[MY BOOKISH OBSESSIONS] How-To: Criticize Your Lover Poetically// Shakespeare’s Guide to Tough-Love//

[Note: This guide is only meant for skilled writers. If you are a commoner looking to woo your girl, I’d suggest you check out Mr. Collins’ guide instead.]

Shakespeare’s Sonnet 130 holds a special place in my heart. Mainly because it was my life’s first one. And it wasn’t even by choice. You see I was sitting in the library – avoiding my Political Science lecture (I hated that teacher ugh) – when I decided to bide my time going through the books available there. While mindlessly searching for something I didn’t even want, I came across this cute, little hardcover titled – ”Shakespeare’s Sonnets” I immediately checked it out. And let me tell you IT HAD SOME OF THE MOST GRAPHIC IMAGES I HAD EVER LAID EYES ON! xD

Well, needless to say, I spent the whole period – 40 minutes- reading and re-reading random sonnets. And Sonnet 130 was the one that stood out to me the most.

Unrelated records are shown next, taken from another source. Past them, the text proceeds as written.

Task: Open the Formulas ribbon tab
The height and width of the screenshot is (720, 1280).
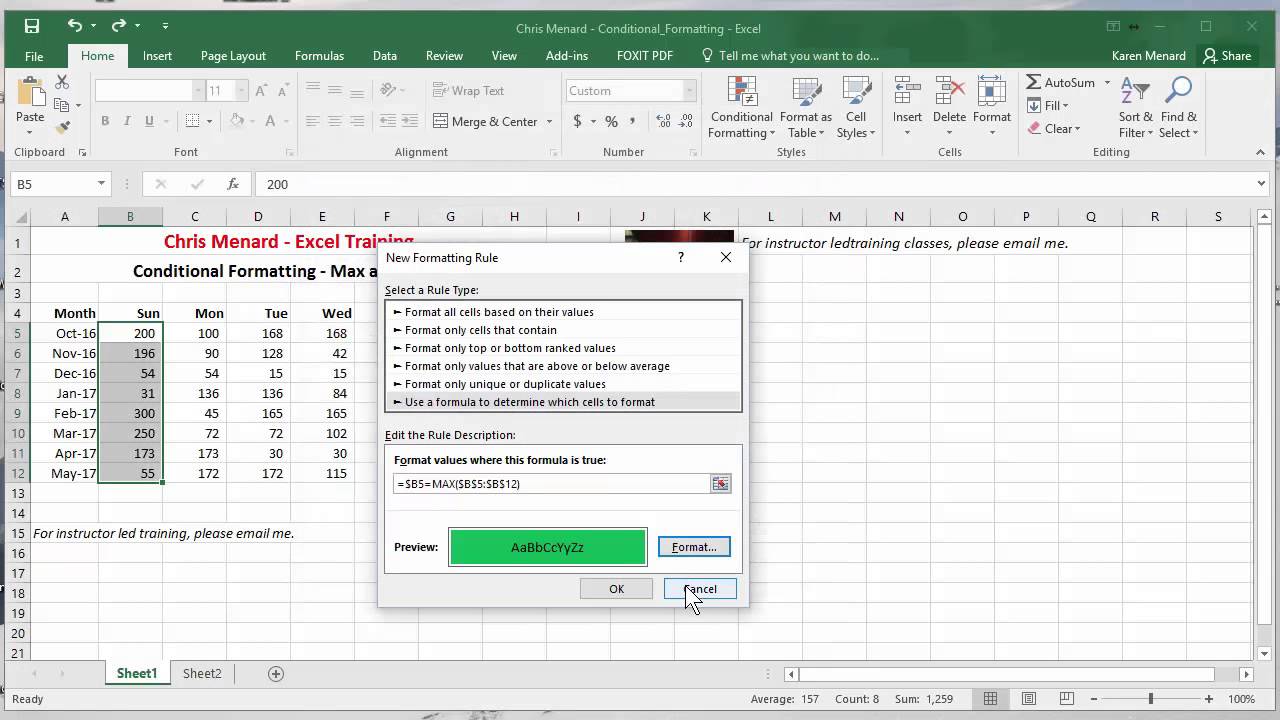Action: 319,56
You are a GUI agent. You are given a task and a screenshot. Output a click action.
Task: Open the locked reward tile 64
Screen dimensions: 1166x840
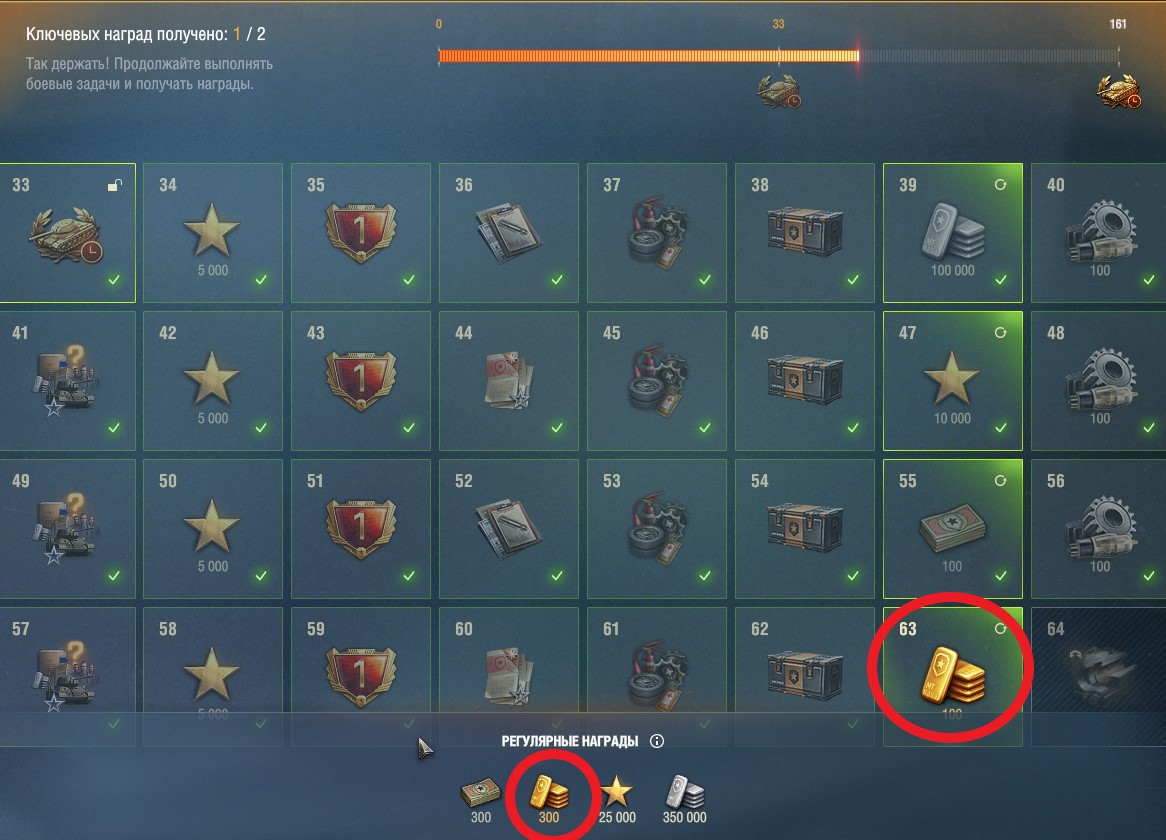coord(1098,676)
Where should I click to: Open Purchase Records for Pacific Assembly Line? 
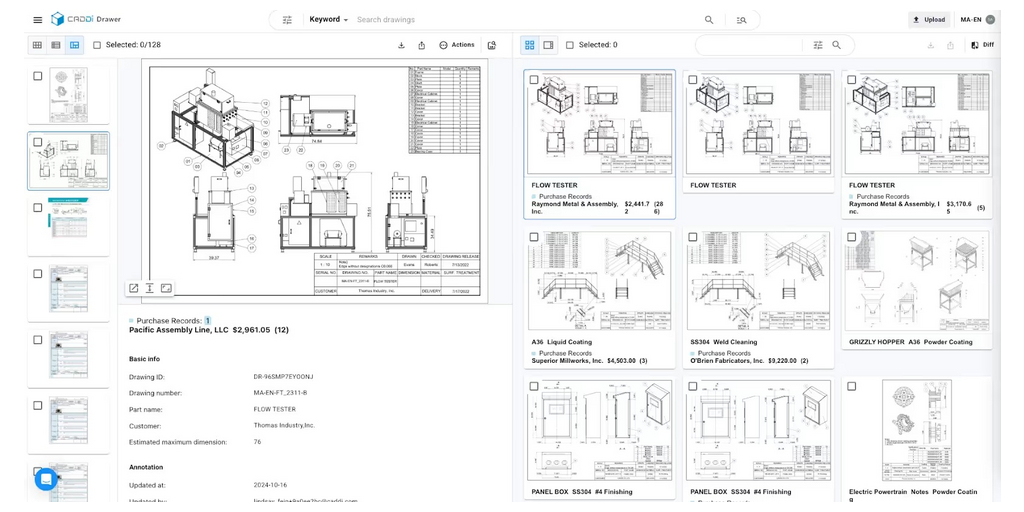coord(170,321)
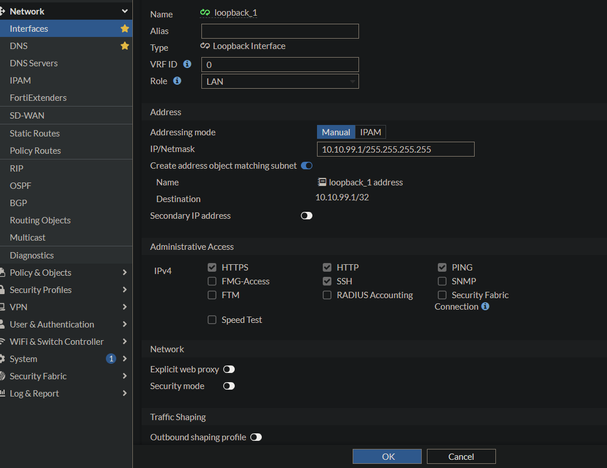
Task: Open the Role dropdown
Action: pos(279,81)
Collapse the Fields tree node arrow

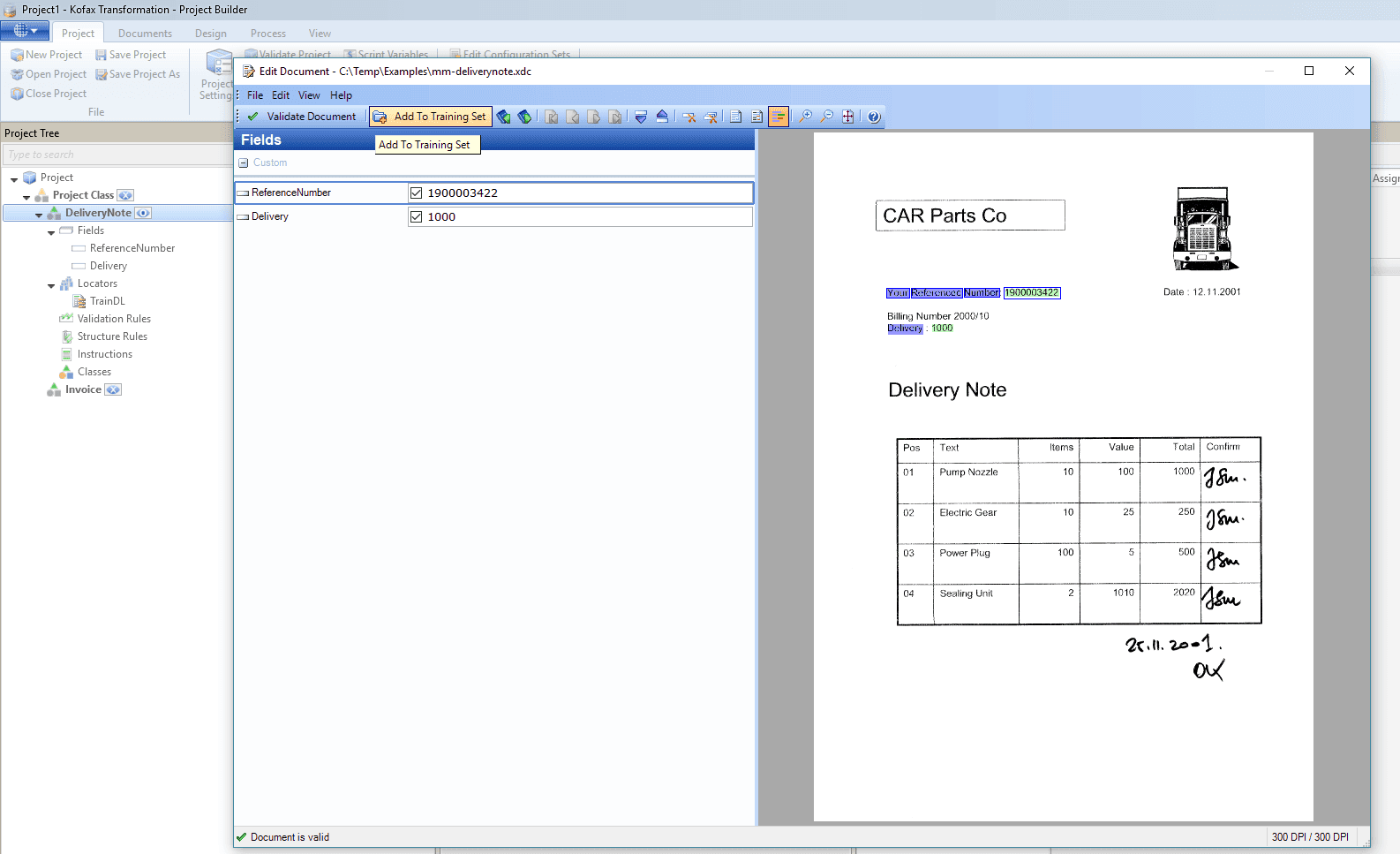(51, 231)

But it wasn’t until I came across it again the other day that I realized Shakespeare was actually trying to teach us something through it’s medium and I had been blind to it this whole time: *gasps*

THE ART OF TOUGH-LOVE 🖤

This realization was immediately followed by an overwhelming urge to share it with everyone else, so that, FINALLY Shakespeare can rest in peace, knowing that we have grasped the hidden meaning now.

So, without further ado, let’s begin.

Prepare a List

Love is blind – until one day isn’t. There will come a time in your life when the magic will wear off and your girl’s inner Janice will start to show – with her weird hair and annoying laugh.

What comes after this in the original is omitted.